11. O trauma do contexto ortodoxo
Tal como muitos dos seus sucessores incluindo Nietzsche, Jung e Heidegger, Hegel foi vítima de uma formação pressionada por um contexto ortodoxo. Apesar de intensa resistência, esteve exposto à deformação do complexo consciência-linguagem-realidade, à deformação da realidade mesma em realidade-coisificada, da luminosidade em intencionalidade, dos símbolos em conceitos definitórios. O além, o símbolo criado por Platão para exprimir a experiência da realidade divina como formativamente presente no movimento participativo da metaxy, tornara-se um objecto espacialmente localizado, um Jenseits deste mundo; e a simbolização platónica do nous divino como ser para além das coisas finitas, foi transformada no conceito de um ser-coisa para além das coisas que são. Na linguagem de Hegel, os símbolos experienciais “além” e “Ser” tornaram-se entidades com um artigo definido, das Jenseits, das Sein. Finalmente a deformação linguística possibilitou que o símbolo “ser” surgisse como predicado em proposições em que o Deus da ortodoxia cristã se tornara o sujeito, tal como Gott ist das Sein. Os símbolos noéticos e pneumáticos, helénicos e judeo-cristãos tinham sido transformados em conceitos intencionalistas manipuláveis por pensadores
proposicionalistas. É uma conquista irreversível de Hegel ter compreendido radicalmente a deformação dominante dos símbolos; é seu falhanço grandioso ter ensaiado uma solução que confunde a realidade mesma e a realidade-coisificada no novo simbolismo do Sein, um sujeito que desdobra dialecticamente a sua substância no processo histórico, até que alcança o seu eschaton, o seu Fim, na conceptualização completamente articulada da sua auto-consciência, com a pretensão de ultrapassar a realidade abrangente.

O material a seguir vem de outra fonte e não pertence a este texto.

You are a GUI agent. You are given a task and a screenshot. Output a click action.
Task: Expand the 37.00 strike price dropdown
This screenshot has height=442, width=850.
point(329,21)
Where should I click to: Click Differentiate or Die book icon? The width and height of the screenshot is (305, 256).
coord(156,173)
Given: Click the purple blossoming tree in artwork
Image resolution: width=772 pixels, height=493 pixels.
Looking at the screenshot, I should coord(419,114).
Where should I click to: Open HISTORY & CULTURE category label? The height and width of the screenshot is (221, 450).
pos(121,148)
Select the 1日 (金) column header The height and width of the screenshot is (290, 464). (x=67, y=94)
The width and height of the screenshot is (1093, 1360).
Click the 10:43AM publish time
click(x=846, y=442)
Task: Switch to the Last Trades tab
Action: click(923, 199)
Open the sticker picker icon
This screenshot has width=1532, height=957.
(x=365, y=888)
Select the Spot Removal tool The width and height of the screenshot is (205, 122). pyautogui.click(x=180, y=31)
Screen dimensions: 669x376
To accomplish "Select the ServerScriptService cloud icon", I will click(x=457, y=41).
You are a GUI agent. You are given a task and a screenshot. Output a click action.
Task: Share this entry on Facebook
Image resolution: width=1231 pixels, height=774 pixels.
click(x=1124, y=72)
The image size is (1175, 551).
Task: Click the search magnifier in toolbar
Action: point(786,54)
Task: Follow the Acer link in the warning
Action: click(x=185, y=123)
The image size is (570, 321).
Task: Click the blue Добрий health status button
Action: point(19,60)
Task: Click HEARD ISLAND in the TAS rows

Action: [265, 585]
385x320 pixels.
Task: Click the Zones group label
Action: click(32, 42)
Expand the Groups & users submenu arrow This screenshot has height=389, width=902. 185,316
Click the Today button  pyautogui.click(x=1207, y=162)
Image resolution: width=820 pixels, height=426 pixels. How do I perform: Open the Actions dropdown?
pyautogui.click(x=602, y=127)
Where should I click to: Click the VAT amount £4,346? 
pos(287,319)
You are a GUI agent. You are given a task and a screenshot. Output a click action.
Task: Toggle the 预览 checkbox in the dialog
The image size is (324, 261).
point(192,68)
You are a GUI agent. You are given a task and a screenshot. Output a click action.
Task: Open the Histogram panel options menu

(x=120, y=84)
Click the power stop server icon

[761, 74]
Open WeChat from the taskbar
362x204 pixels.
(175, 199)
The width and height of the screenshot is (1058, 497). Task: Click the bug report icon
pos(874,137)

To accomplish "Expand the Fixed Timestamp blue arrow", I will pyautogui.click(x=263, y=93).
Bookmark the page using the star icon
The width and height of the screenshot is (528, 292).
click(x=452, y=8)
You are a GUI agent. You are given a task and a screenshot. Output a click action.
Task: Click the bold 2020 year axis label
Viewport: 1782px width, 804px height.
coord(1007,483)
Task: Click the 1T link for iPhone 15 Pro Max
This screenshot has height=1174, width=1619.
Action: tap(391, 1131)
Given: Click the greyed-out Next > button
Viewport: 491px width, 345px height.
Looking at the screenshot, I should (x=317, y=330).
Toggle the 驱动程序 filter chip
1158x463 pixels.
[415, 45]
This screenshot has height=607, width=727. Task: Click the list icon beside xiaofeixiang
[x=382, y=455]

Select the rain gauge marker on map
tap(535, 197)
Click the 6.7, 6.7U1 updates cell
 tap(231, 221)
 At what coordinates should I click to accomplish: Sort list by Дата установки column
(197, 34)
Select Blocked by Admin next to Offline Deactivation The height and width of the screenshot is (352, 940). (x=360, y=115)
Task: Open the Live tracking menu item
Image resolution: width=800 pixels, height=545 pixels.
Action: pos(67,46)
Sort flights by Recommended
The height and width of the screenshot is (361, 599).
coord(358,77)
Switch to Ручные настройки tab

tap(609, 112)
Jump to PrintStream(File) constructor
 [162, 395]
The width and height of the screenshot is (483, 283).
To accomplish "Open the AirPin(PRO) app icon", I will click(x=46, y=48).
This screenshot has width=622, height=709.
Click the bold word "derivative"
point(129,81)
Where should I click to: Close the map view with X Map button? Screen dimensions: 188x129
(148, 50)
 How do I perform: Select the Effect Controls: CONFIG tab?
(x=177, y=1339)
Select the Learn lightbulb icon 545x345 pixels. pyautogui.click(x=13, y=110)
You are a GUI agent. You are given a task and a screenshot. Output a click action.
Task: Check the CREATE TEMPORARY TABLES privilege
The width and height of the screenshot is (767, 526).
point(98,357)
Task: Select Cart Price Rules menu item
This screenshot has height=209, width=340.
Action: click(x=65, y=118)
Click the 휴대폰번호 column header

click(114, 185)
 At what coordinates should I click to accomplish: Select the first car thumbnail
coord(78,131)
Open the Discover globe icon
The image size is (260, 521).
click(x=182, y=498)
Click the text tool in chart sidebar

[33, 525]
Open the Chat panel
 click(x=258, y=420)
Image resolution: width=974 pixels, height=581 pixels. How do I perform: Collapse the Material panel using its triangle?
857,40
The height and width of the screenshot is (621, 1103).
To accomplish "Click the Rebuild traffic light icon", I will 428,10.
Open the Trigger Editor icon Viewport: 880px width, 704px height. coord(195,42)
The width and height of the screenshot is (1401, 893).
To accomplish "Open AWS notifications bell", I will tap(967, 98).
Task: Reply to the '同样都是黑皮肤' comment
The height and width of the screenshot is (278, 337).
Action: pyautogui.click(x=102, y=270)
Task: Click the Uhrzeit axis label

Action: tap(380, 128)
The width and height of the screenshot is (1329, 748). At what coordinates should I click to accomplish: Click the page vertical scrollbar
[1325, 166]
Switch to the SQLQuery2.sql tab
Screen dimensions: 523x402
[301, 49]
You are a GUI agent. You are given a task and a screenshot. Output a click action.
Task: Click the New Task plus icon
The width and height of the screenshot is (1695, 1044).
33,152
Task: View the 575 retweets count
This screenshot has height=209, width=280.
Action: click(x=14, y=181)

12. Deus: o som sem sentido
Embora seja difícil, senão mesmo impossível, apresentar quer a conquista quer o falhanço nas próprias palavras de Hegel, devido à ambiguidade da sua linguagem, é possível identificar o ponto em que a deformação dominante suscita uma resistência aguda; o ponto traumático fica manifesto na sua preocupação com a proposição Gott ist das Sein. Nesta proposição, “Deus” é o sujeito, para Hegel, em dois sentidos. Primeiro, é o sujeito gramatical de que o ser é o predicado; e, segundo, é um sujeito no sentido de uma consciência auto-reflexiva. Como sujeito gramatical, Deus é para Hegel uma entidade supérflua. Nas afirmações que começam por “Deus” - tal como “Deus é o Eterno”, ou “o Amor”, ou “o Ser”, ou “o Uno” - Deus é um som sem sentido, um simples nome acerca do qual apenas o predicado diz o que ele é: “este começo vazio [da proposição] torna-se conhecimento real apenas no seu fim”. Poder-se-ia perguntar, portanto, porque não se deveria referir apenas o sentido predicativo, “sem acrescentar o som sem sentido” (p.22). Em consequência, num debate filosófico poderia ser útil “evitar o nome de Deus” (p.54). Assim, como sujeito gramatical, Deus tem de ceder o seu lugar ao ser. Contudo, mesmo no aspecto gramatical Deus tem ainda alguma utilidade. As proposições incriminadas reflectem “ a necessidade de imaginar o Absoluto como um sujeito”. É verdade que as proposições apenas posicionam o sujeito mas não o apresentam no seu movimento auto-reflectido, um Sujeito. Mas mesmo esta concessão poderia ser demasiado generosa porque a imagem “Deus” mais não faz do que “antecipar o Absoluto como Sujeito na medida em que o situa como um
ponto em repouso” e não na realidade do seu Ser como um “movimento” conceptual (p.23). Fornecer ao Ser o movimento do intelecto divino, sem o que o Ser mais não seria do que uma generalidade, parece ser o serviço derradeiro e algo incerto que Deus pode prestar, segundo Hegel.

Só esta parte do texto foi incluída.